La trama è semplice, ma personale: l'amicizia tra il giovane protagonista Victor e il suo cane Sparky non finisce con la morte di quest'ultimo poiché il bambino si armerà di tutta la sua ingegnosità per riportarlo in vita.

The family-friendly Disney release is based on Burton's short film and finds the critically acclaimed filmmaker bringing his tale of a boy who brings his beloved dog back to life to the screen” [6] . L'idea originale, infatti, era già contenuta nell'omonimo cortometraggio del 1984 [7] : “It is a project that always meant something to me (...)  Even though it’s revisiting something that I did a long time ago, it feels new and special” [8] .

Quasi trent'anni dopo i seguaci burtoniani possono vedere la rivisitazione dell'originale, sempre in bianco e nero, ma secondo la tecnica più congeniale al regista, lo stop motion [9] , che ha reso The Nightmare Before Christmas [10] e Corpse Bride [11] delizie eterne. “But, the opportunity to do it stop-motion in black and white, and expand on it with other kids and other monsters and other characters, it just seemed like the right medium for the project” [12] .

La grandezza burtoniana riesce ad essere innovativa senza però tralasciare la tradizione del suo personalissimo stile che combina sentimento e gotico [13] nella surrealtà quotidiana.

“Le gothique de Tim Burton est comme une archéologie de ses propres savoirs et de l'ensemble de son existence.
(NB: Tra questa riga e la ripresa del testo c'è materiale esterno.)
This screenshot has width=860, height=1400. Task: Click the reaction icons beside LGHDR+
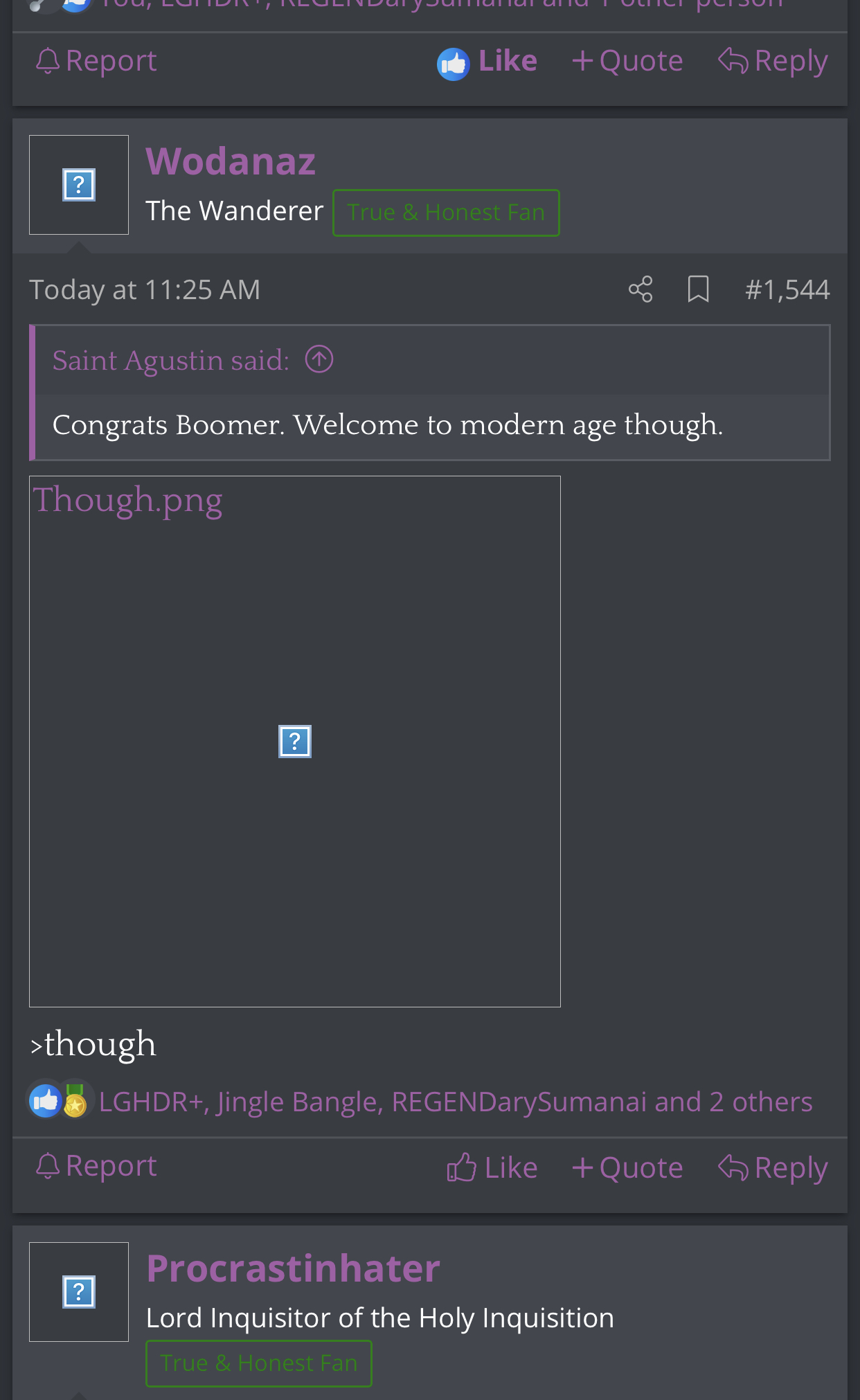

Ainsi s'opère par le film l'éclatement des limites où sa poésie risquait d'être enfermée et prise dans la seule illustration d'un genre en vogue, c'est-à-dire pétrifiée” [14] .

La vita e la morte convivono in tutti i suoi film, ma è in Frankenweenie [15] che il regista realizza la fusione più riuscita. Victor veste i panni dell'artista stesso- deus ex machina della creazione che, impersonando il noto dottor Frankenstein, darà vita alla sua creatura con un moto di affezione. When you’re young, it’s the first pure relationship that you have.  If you’re lucky enough to have a pet that you love, it connects right to your heart.  I was lucky enough to have a special pet that I had that kind of relationship with.  The whole Frankenstein element is wish fulfillment, in that way.  I always found movies like Frankenstein quite emotional, so it seemed like a fairly natural connection to combine the two” [16] .

La soffitta di Victor- nuovo dottor Frankenstein è un laboratorio fatto di macchine, congegni, invenzioni, soluzioni e provette per gli esperimenti, quasi il regno di un alchimista [17] . Lo spazio creativo e produttivo riprende chiaramente La Fabbrica di Cioccolato, ma soprattutto il castello di Edward mani di forbice [18] .

L'idea del plasmare è proprio alla base della rivisitazione del corto: nella trasposizione, infatti, anche i bambini del quartiere vogliono dar vita ai propri animali defunti con la stessa tecnica usata dal protagonista. La differenza sta nella componente affettiva alla base dell'atto creativo: come spiega l'insegnante di scienze a Victor, il suo esperimento è andato a buon fine perché ha amato quella creatura. La città, dopo gli esperimenti dei bambini, viene invece invasa da mostri nati dal capriccio dei ragazzi.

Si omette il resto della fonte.